- [What needs to be done]
All that is needed is every record, duplicated exactly.

════════════════════

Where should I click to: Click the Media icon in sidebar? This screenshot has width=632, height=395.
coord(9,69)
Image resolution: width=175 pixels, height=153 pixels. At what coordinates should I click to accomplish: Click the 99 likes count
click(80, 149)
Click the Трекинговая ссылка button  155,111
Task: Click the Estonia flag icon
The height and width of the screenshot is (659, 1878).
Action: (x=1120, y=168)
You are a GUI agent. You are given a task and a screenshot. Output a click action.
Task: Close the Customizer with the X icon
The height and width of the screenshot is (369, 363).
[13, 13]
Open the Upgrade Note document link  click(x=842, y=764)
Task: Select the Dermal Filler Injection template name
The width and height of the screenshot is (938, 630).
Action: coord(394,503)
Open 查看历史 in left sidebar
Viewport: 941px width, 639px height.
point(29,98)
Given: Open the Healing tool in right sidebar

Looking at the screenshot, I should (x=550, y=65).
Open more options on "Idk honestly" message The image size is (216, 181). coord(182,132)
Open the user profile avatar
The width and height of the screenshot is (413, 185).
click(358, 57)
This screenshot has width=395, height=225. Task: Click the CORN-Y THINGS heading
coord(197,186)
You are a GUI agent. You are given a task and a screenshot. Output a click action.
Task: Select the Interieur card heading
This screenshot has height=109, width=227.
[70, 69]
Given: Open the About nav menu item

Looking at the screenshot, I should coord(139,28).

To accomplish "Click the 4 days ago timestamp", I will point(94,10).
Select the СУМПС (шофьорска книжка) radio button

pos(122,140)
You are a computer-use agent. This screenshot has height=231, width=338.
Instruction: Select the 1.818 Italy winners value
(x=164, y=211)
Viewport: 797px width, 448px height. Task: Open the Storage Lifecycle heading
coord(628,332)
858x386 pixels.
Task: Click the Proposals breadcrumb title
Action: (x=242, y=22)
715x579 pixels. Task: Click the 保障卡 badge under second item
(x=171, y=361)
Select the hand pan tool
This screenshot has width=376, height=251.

════════════════════

- [Task result]
Where should I click to: Click the Media icon in sidebar? This screenshot has width=632, height=395.
coord(9,69)
Image resolution: width=175 pixels, height=153 pixels. At what coordinates should I click to accomplish: Click the 99 likes count
click(80, 149)
Click the Трекинговая ссылка button  155,111
Task: Click the Estonia flag icon
The height and width of the screenshot is (659, 1878).
Action: (x=1120, y=168)
You are a GUI agent. You are given a task and a screenshot. Output a click action.
Task: Close the Customizer with the X icon
The height and width of the screenshot is (369, 363).
[13, 13]
Open the Upgrade Note document link  click(x=842, y=764)
Task: Select the Dermal Filler Injection template name
The width and height of the screenshot is (938, 630).
Action: coord(394,503)
Open 查看历史 in left sidebar
Viewport: 941px width, 639px height.
point(29,98)
Given: Open the Healing tool in right sidebar

Looking at the screenshot, I should (x=550, y=65).
Open more options on "Idk honestly" message The image size is (216, 181). coord(182,132)
Open the user profile avatar
The width and height of the screenshot is (413, 185).
click(358, 57)
This screenshot has width=395, height=225. Task: Click the CORN-Y THINGS heading
coord(197,186)
You are a GUI agent. You are given a task and a screenshot. Output a click action.
Task: Select the Interieur card heading
This screenshot has height=109, width=227.
[70, 69]
Given: Open the About nav menu item

Looking at the screenshot, I should coord(139,28).

To accomplish "Click the 4 days ago timestamp", I will point(94,10).
Select the СУМПС (шофьорска книжка) radio button

pos(122,140)
You are a computer-use agent. This screenshot has height=231, width=338.
Instruction: Select the 1.818 Italy winners value
(x=164, y=211)
Viewport: 797px width, 448px height. Task: Open the Storage Lifecycle heading
coord(628,332)
858x386 pixels.
Task: Click the Proposals breadcrumb title
Action: (x=242, y=22)
715x579 pixels. Task: Click the 保障卡 badge under second item
(x=171, y=361)
Select the hand pan tool
This screenshot has width=376, height=251.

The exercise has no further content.